* EXERCISE DIRECTIONS:
Replace every "Select" in the lines below with "Click", and write the lines out again with nothing else changed. Leave the pictures out.

* SUPPLIED DATA:
========================================

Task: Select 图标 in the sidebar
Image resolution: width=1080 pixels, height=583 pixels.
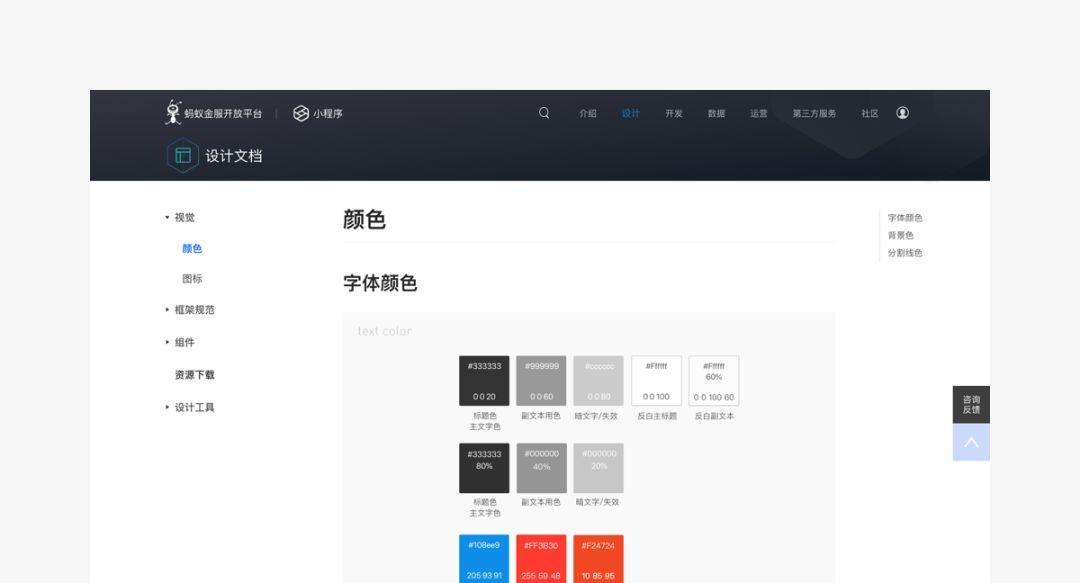Action: pos(192,279)
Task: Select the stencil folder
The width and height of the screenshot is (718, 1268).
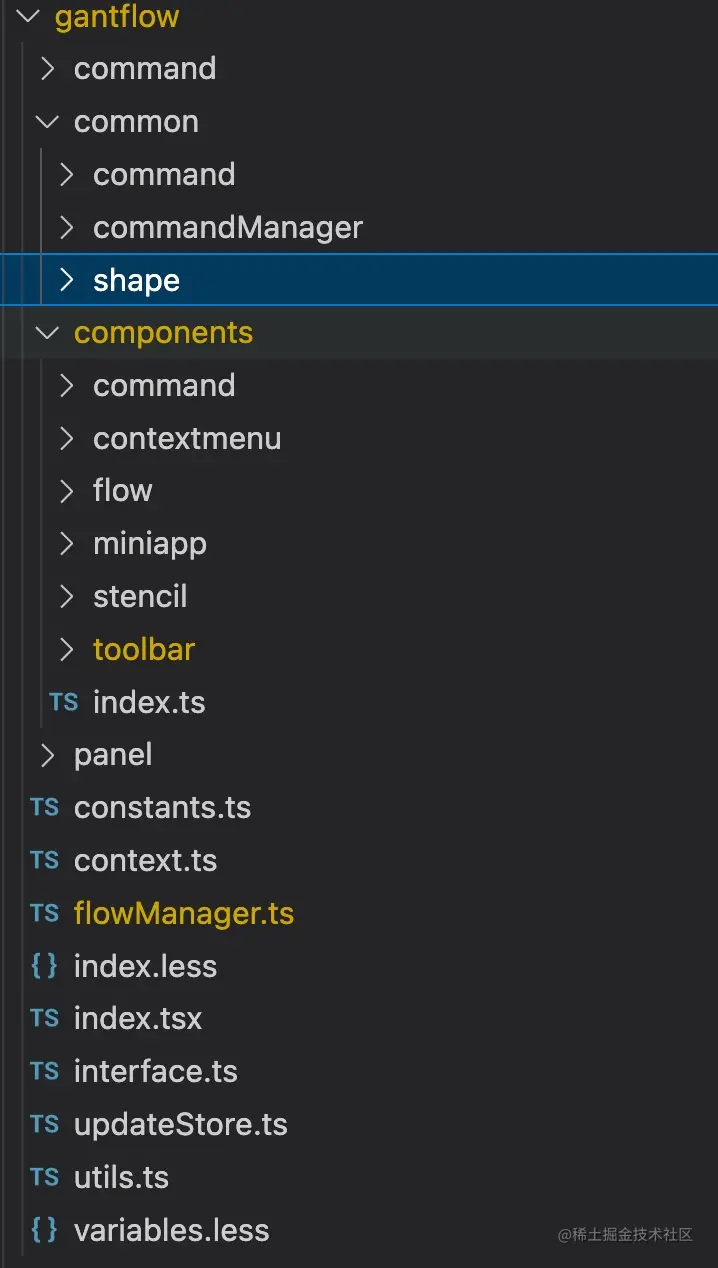Action: pos(140,597)
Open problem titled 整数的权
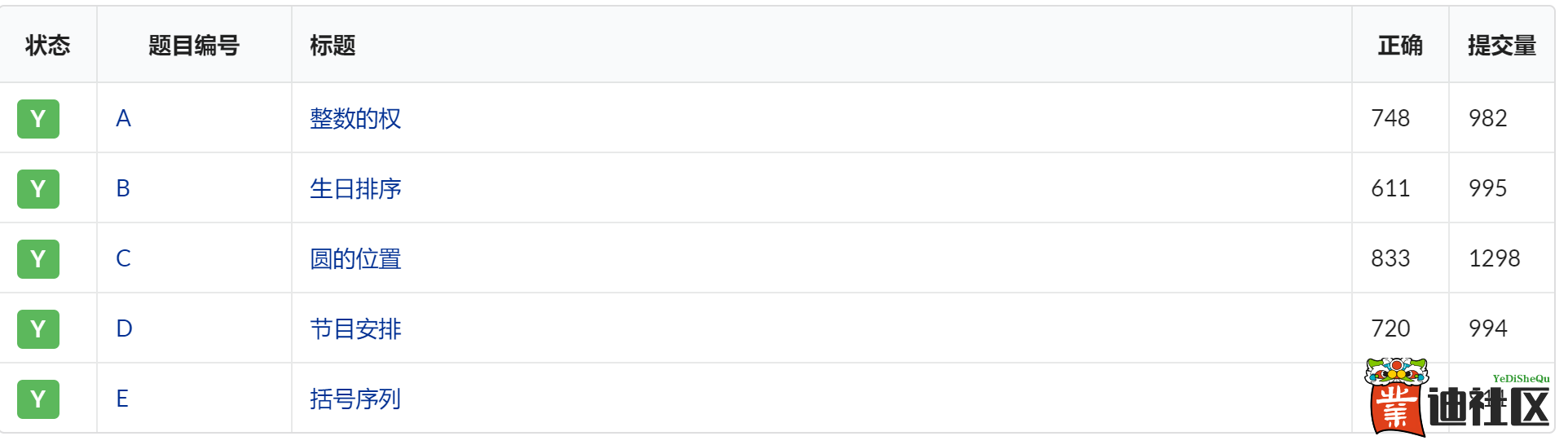Viewport: 1568px width, 445px height. 355,119

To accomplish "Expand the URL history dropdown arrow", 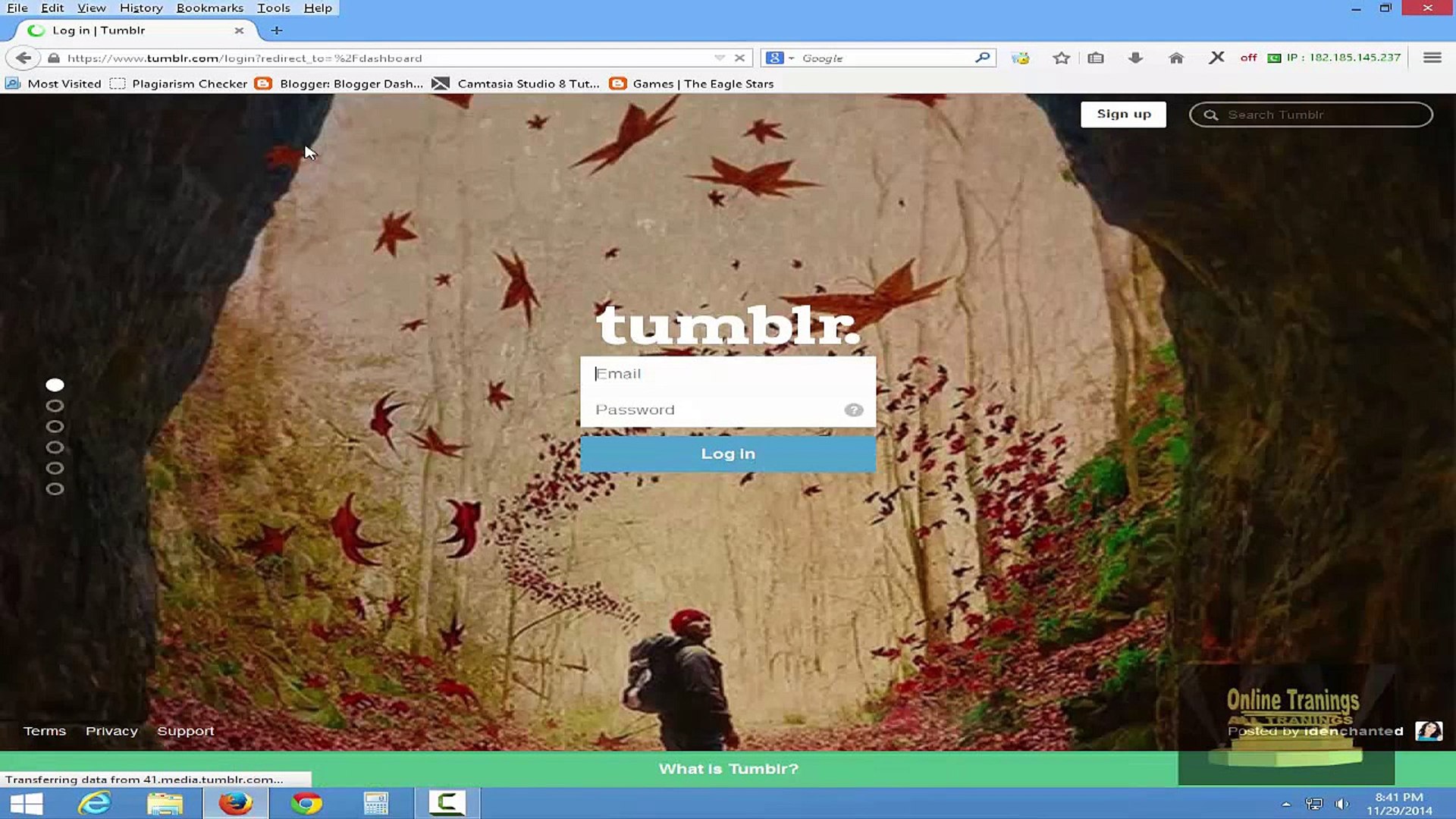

========================================

* RESULT:
Task: Click 图标 in the sidebar
Image resolution: width=1080 pixels, height=583 pixels.
Action: pos(192,279)
Task: Click the stencil folder
The width and height of the screenshot is (718, 1268).
Action: pos(140,597)
Open problem titled 整数的权
Viewport: 1568px width, 445px height. 355,119

To accomplish "Expand the URL history dropdown arrow", 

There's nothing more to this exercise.